_Try it_
Look below for the line with "Screen dimensions: 856x481", then give it again exactly, along with every line that comes after it, the final line included.

_Listed entries_

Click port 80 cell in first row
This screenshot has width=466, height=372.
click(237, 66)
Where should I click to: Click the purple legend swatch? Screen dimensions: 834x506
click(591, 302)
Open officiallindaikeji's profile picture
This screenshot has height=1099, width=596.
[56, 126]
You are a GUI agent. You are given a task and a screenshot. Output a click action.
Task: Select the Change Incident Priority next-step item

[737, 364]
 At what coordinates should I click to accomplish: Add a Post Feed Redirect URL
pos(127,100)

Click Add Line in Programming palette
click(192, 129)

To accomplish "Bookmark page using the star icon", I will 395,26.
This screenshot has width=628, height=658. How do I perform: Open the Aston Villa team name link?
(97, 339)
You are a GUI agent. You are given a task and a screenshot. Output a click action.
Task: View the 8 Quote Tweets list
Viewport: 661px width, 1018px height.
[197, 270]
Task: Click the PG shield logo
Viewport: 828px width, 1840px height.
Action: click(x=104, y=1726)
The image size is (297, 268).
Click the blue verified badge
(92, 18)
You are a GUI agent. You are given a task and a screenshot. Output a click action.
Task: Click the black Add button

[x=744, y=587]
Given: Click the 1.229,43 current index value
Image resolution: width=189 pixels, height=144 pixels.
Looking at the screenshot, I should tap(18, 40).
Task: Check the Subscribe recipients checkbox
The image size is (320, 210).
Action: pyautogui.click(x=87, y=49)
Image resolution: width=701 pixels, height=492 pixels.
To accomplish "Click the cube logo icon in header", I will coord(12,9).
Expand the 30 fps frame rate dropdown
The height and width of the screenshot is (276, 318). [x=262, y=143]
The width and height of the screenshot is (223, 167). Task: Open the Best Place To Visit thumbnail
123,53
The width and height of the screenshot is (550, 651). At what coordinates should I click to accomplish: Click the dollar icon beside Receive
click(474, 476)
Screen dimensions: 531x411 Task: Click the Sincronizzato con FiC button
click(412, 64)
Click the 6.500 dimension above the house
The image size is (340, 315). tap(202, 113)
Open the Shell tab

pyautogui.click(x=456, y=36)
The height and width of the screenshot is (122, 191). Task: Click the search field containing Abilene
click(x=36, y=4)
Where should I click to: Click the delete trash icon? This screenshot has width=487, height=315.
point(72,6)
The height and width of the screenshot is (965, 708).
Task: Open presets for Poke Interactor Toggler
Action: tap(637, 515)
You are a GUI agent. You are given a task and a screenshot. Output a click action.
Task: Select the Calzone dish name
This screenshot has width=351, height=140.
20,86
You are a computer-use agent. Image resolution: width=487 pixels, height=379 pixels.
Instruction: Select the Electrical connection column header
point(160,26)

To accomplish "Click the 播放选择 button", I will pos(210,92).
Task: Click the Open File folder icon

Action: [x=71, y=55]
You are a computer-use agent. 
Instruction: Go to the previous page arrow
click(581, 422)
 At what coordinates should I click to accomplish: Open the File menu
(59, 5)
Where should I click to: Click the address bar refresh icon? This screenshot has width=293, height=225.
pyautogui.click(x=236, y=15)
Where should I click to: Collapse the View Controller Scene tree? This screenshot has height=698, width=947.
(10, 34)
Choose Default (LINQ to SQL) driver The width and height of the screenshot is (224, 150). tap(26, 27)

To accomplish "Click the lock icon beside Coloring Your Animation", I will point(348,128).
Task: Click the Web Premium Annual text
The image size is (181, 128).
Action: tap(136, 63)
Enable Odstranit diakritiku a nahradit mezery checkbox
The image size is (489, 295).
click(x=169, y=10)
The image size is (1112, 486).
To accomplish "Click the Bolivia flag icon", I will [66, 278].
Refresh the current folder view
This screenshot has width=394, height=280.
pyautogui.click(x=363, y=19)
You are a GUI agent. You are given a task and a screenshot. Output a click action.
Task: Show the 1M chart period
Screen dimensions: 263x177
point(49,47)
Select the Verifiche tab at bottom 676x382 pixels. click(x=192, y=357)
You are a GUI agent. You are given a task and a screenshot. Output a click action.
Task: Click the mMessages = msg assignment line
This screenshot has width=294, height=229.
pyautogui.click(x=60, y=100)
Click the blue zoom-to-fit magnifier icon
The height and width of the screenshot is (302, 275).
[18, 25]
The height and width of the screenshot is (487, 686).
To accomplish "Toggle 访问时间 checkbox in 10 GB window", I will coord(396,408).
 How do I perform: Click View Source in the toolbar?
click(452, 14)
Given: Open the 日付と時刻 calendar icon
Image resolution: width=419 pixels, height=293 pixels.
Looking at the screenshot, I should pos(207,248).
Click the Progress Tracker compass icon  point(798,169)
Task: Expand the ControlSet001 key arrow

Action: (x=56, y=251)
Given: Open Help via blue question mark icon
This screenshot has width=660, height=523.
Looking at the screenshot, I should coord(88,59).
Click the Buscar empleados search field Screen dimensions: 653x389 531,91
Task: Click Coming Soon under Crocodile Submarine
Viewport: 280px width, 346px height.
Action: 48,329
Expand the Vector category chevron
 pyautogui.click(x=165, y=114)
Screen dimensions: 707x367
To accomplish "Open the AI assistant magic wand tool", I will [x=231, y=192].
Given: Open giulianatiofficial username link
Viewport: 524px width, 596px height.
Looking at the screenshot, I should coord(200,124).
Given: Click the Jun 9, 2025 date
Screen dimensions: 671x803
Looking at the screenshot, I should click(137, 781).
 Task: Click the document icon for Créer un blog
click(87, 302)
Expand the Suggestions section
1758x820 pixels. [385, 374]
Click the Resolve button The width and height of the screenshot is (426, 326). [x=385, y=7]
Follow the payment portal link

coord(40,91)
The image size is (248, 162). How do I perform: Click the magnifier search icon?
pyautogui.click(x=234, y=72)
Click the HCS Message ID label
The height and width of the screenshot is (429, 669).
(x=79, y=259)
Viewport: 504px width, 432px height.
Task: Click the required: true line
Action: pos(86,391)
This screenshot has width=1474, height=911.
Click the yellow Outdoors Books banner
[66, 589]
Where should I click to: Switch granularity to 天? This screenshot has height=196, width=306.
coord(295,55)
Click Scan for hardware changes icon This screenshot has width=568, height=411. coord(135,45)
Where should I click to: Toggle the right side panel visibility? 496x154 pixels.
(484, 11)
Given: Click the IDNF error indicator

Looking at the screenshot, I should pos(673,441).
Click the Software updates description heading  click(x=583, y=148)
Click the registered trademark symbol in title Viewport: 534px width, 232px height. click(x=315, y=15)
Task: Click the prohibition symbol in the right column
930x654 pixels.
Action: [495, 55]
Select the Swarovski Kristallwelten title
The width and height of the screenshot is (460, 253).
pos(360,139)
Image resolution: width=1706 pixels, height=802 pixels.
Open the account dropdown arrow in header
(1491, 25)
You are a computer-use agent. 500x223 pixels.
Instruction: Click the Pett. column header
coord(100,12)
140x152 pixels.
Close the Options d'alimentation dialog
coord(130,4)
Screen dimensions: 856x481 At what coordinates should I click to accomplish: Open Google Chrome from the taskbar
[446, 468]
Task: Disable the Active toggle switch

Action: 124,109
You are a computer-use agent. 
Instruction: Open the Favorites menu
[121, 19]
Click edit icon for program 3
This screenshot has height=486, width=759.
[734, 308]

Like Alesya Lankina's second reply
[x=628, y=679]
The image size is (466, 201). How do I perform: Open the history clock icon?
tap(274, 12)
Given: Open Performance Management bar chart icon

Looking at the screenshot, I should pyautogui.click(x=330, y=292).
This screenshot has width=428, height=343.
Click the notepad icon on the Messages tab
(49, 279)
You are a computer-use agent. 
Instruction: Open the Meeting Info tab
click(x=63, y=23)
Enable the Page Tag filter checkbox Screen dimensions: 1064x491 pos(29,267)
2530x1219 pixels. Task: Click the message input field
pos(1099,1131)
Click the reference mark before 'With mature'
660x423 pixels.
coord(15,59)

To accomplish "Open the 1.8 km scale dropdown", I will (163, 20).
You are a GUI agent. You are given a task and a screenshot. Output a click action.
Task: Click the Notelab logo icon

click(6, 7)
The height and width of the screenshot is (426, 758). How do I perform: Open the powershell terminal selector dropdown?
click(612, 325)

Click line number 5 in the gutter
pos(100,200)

_Result_
Screen dimensions: 856x481 At what coordinates should I click to accomplish: Open Google Chrome from the taskbar
[446, 468]
Task: Disable the Active toggle switch

Action: 124,109
You are a computer-use agent. 
Instruction: Open the Favorites menu
[121, 19]
Click edit icon for program 3
This screenshot has height=486, width=759.
[734, 308]

Like Alesya Lankina's second reply
[x=628, y=679]
The image size is (466, 201). How do I perform: Open the history clock icon?
tap(274, 12)
Given: Open Performance Management bar chart icon

Looking at the screenshot, I should pyautogui.click(x=330, y=292).
This screenshot has width=428, height=343.
Click the notepad icon on the Messages tab
(49, 279)
You are a computer-use agent. 
Instruction: Open the Meeting Info tab
click(x=63, y=23)
Enable the Page Tag filter checkbox Screen dimensions: 1064x491 pos(29,267)
2530x1219 pixels. Task: Click the message input field
pos(1099,1131)
Click the reference mark before 'With mature'
660x423 pixels.
coord(15,59)

To accomplish "Open the 1.8 km scale dropdown", I will (163, 20).
You are a GUI agent. You are given a task and a screenshot. Output a click action.
Task: Click the Notelab logo icon

click(6, 7)
The height and width of the screenshot is (426, 758). How do I perform: Open the powershell terminal selector dropdown?
click(612, 325)

Click line number 5 in the gutter
pos(100,200)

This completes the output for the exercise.